WHAT YOU WILL DO.
Return, exactly and in full, the lines of the records below starting at the one with "Unfavorite the docs-team" and ending at the one with "Click the save", and no other lines.

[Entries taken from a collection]
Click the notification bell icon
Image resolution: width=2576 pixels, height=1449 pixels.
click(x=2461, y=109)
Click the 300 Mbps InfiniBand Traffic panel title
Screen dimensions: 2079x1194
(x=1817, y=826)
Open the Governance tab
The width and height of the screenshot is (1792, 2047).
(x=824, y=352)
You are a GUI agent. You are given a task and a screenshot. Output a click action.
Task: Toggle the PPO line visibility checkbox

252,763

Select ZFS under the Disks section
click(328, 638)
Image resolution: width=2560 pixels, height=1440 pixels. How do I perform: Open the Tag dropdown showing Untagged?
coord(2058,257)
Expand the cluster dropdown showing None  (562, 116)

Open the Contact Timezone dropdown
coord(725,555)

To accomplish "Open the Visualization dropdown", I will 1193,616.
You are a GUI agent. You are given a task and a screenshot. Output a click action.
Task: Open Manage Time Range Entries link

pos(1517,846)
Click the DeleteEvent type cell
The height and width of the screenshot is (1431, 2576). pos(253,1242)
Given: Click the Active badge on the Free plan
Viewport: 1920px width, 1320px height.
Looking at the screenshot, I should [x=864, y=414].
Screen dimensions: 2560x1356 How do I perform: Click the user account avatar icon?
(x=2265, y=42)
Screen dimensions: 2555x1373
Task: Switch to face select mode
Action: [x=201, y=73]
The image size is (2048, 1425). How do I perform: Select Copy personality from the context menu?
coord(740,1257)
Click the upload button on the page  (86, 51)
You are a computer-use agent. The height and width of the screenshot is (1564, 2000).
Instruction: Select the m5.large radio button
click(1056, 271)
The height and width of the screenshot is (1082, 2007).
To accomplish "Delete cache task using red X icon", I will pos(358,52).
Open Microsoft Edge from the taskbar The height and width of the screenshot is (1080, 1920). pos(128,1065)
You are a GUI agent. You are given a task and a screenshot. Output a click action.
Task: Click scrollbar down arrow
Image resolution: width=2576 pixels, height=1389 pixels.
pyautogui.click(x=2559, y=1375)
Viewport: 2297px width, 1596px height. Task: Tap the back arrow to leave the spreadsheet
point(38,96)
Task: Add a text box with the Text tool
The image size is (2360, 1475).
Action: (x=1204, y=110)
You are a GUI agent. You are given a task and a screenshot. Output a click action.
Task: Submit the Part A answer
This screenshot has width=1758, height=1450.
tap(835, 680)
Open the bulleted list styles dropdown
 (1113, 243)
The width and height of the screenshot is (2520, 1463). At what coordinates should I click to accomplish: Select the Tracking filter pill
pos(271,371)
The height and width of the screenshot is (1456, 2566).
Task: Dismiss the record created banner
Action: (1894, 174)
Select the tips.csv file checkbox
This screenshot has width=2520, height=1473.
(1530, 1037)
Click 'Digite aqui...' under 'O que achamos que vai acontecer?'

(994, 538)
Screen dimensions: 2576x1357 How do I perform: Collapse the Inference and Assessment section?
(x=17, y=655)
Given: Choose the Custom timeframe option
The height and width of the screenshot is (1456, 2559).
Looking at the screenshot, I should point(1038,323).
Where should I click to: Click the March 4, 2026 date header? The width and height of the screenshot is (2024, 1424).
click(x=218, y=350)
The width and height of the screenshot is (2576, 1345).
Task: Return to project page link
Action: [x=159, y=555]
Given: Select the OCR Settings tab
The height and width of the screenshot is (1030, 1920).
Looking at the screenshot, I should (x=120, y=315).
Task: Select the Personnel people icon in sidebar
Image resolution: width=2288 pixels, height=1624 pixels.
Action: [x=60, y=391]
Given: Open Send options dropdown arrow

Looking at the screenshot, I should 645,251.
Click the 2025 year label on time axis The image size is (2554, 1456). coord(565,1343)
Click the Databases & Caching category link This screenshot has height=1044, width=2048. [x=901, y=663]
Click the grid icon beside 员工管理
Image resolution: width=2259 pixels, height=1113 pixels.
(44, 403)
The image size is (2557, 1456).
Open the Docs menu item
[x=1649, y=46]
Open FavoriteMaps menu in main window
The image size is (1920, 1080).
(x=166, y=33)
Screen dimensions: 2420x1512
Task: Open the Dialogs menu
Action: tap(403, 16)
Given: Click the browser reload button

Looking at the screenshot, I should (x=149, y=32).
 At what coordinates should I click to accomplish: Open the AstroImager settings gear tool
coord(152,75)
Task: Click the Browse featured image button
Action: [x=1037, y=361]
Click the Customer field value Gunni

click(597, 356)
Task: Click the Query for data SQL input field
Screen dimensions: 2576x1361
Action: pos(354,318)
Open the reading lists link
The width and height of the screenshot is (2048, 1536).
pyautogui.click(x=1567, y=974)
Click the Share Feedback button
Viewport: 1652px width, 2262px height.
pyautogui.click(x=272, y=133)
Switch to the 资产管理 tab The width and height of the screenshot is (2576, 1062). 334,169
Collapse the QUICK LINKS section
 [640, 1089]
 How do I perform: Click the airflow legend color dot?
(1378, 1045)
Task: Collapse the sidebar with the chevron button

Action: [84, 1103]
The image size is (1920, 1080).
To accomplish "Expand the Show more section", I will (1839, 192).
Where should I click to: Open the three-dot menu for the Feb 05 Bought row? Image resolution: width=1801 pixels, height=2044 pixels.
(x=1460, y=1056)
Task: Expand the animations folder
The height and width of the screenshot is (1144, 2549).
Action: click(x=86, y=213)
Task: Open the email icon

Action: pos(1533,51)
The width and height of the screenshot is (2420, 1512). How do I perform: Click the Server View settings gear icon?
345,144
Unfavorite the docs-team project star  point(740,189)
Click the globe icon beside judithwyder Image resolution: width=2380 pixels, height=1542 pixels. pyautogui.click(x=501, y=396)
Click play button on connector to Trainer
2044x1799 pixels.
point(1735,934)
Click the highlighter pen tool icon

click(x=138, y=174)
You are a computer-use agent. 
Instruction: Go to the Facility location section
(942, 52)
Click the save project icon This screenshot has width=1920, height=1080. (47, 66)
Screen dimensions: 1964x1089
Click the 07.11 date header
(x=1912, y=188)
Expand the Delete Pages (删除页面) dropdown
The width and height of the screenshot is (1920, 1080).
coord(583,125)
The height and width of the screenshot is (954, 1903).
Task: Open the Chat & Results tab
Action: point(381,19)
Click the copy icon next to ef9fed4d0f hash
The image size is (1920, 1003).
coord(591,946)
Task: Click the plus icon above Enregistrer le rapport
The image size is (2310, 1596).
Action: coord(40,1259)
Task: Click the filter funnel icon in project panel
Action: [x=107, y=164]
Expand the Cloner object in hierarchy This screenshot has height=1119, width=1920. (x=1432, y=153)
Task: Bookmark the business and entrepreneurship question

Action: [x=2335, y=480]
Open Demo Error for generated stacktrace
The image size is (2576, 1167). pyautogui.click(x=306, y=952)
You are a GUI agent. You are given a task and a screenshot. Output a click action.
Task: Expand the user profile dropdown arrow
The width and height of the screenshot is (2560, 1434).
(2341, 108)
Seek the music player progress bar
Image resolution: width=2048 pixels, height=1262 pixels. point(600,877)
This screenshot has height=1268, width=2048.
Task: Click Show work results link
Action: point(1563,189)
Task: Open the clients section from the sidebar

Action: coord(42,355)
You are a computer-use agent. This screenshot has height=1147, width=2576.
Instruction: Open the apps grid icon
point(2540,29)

FINISHED TASK.
Unfavorite the docs-team project star  point(740,189)
Click the globe icon beside judithwyder Image resolution: width=2380 pixels, height=1542 pixels. pyautogui.click(x=501, y=396)
Click play button on connector to Trainer
2044x1799 pixels.
point(1735,934)
Click the highlighter pen tool icon

click(x=138, y=174)
You are a computer-use agent. 
Instruction: Go to the Facility location section
(942, 52)
Click the save project icon This screenshot has width=1920, height=1080. (47, 66)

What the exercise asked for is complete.